12La figure 2 indique l’évolution par décennie du pourcentage d’actes de décès concernant des personnes provenant de l’hôpital des enfants abandonnés de Parme, ainsi que les fluctuations décennales de leur âge moyen au décès. On ne trouve trace de ce type d’enfants dans les actes de décès de la paroisse d’Iggio qu’à partir de la décennie 1810-1819. Durant ces quelques années, sont enregistrés 9 décès relatifs à des personnes de cette condition. La décennie suivante (1820-1829) connaît une augmentation du nombre des actes de décès d’enfants abandonnés : 17, soit 8 % de l’ensemble des décès. Le pourcentage continue de s’accroître au cours d’une longue période allant de 1830 à 1869, jusqu’à représenter environ 15 % des décès enregistrés à Iggio entre ces dates. En dépit d’une légère tendance à la baisse, le poids des décès d’enfants abandonnés rapporté au total des actes de sépulture reste à un niveau élevé jusqu’aux années 1870-1879 ; puis il subit une brusque chute. L’élément explicatif central de cette dynamique est la fermeture du tour de l’hôpital de Parme, décidée en 1872 (Relazione, 1887), dont la conséquence directe fut le relatif tarissement du flux d’enfants en direction d’Iggio. Il est intéressant de constater que la diminution du nombre de décès d’enfants abandonnés s’opère parallèlement à un mouvement opposé de nette élévation de leur âge moyen au décès. Il paraît évident que, tandis que le flux d’enfants abandonnés se réduisait à partir de 1872, l’élévation de l’âge au décès ne fit que traduire le maintien sur place des enfants arrivés auparavant et ayant échappé à la mort dans les premières phases de leur existence (Figure 2).
Pourcentage d’enfants abandonnés dans les actes de décès de la paroisse d’Iggio (1800-1999) et âge moyen au décès

Pourcentage d’enfants abandonnés dans les actes de décès de la paroisse d’Iggio (1800-1999) et âge moyen au décès
13Le mouvement des mariages reflète celui des arrivées d’enfants abandonnés, tel que nous venons de l’analyser, mais avec un retard chronologique correspondant à l’âge moyen au mariage, c’est-à-dire environ 22 ans (Mazzoni, Manfredini, 2005)(Fig. 3).

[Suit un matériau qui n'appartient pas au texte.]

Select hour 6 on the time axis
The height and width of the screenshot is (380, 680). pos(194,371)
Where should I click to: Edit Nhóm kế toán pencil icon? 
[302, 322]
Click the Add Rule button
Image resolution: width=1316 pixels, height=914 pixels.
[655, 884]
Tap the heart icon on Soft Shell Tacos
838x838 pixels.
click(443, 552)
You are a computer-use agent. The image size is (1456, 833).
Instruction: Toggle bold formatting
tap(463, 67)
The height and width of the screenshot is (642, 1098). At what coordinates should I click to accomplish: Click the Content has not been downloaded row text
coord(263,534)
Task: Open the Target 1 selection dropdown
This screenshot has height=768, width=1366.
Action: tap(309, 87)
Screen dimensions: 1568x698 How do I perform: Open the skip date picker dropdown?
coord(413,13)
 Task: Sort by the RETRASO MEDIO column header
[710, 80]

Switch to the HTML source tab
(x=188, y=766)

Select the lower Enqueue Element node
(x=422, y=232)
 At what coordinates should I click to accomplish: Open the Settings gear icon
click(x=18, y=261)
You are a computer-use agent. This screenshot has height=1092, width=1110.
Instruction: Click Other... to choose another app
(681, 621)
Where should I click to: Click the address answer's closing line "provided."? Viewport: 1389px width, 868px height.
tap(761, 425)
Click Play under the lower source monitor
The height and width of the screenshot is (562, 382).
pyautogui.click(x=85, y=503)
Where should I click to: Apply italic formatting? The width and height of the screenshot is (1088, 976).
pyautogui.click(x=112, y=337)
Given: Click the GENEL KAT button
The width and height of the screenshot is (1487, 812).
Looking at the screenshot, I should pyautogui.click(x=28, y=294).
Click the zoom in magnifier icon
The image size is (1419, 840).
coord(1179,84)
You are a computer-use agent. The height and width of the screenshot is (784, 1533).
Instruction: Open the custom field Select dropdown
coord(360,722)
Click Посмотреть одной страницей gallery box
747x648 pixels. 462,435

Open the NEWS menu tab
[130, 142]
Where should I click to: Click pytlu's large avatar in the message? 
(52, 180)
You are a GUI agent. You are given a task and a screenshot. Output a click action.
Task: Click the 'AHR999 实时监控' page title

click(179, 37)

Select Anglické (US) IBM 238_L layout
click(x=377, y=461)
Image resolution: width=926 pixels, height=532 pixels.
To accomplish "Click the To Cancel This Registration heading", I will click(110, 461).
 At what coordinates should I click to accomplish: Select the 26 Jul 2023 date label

Sur une période de cent ans, c’est-à-dire 1830-1929 pour être précis, nombreux sont les mariages qui, au moins pour un conjoint, concernent une personne ayant été abandonnée. Si dans les deux décennies 1830-1849, on ne compte que 9 % de mariages de cette sorte, la proportion se situe autour de 22 % pour les trois périodes de vingt années suivantes, puis elle s’abaisse à 13 % lors de la dernière phase 1910-1929. Dans les autres régions italiennes, comme nous le savons, la seconde moitié du xixe siècle constitue le point culminant du phénomène de l’abandon des enfants (Bussini, 1993 ; Da Molin, 1993 ; Hunecke, 1989), et nous pouvons supposer que notre région d’étude a, elle aussi, connu ce mouvement d’ampleur nationale (Figure 3).
Mouvement des mariages et pourcentage d’unions impliquant au moins un enfant abandonné. Paroisse d’Iggio (1810-1949)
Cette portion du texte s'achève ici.